Officials admit six workers have died

? Six workers have died helping to build venues for this summer’s Olympic Games, including two who worked at Beijing’s celebrated “Bird’s Nest” stadium, a top work-safety official said Monday.

The announcement followed a British news report last week that alleged a cover-up over worker fatalities at Olympics sites. That report accused site managers and police of ordering construction teams to remain silent about incidents in which workers plummeted to their deaths from the capital’s National Stadium, an intricate steel-laced structure that resembles a bird’s nest.

Chinese authorities denied 10 workers had died, as the Jan. 20 story in London’s Sunday Times alleged, but promised an investigation.

On Monday, Ding Zhenkuan, deputy chief of the Beijing Municipal Bureau of Work Safety, told reporters that there had been two workplace deaths at the National Stadium, one in 2006 and one in 2007. He said there had been six workplace deaths in total but did not provide details.

“We have properly compensated the families, reported the accidents to the construction community and seriously punished those responsible,” Ding said.

About 17,000 workers have been building more than 30 competition venues for the Olympics, which are to begin Aug. 8. Most are migrant workers who form an essential but sometimes overlooked underclass in China’s cities.

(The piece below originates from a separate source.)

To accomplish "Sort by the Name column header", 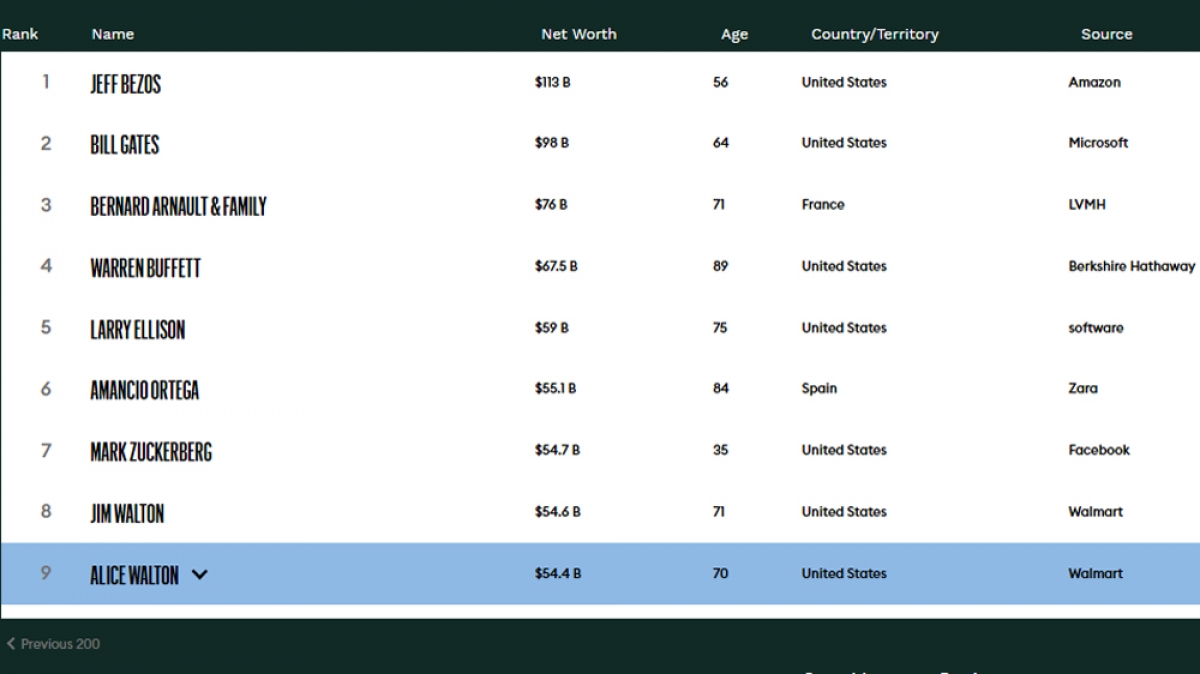I will (113, 34).
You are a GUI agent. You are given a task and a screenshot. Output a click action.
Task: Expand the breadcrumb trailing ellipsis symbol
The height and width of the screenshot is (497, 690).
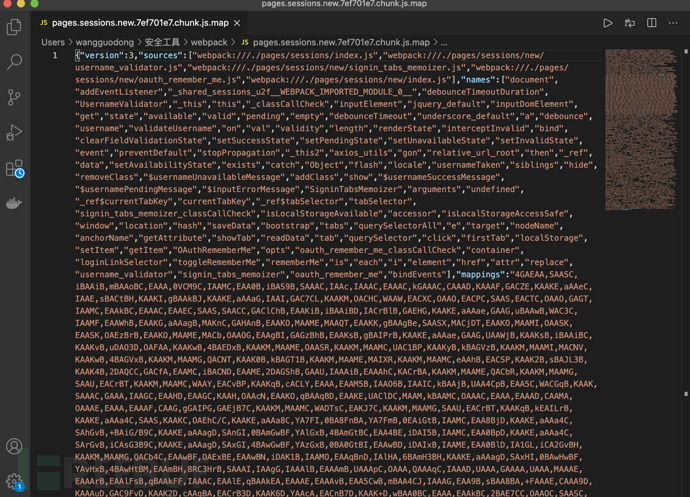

They work menial jobs for long hours often based only on verbal promises that they will be paid.

While fatalities are not unusual in stadium construction, more than 100,000 Chinese die in workplace accidents each year, often after businesses overwork employees or dispense with safety precautions. China is under intense international scrutiny ahead of the Games, and activists defending everything from labor rights to the environment are using the two-week event as an opportunity to pressure the Communist Party.

On Monday, the Free Tibet Campaign said that Prince Charles had informed the group that he would decline any invitations to the Games. Neither the group nor the Prince of Wales offered any explanation for the decision, but Charles is a longtime friend of the Dalai Lama, whom Beijing regards as an irritant because of his efforts to promote greater autonomy for Tibet.

Wang Hui, a spokeswoman for the Beijing Organizing Committee for the Olympic Games, said authorities “consider any boycotts of the Olympic Games to be unfair.”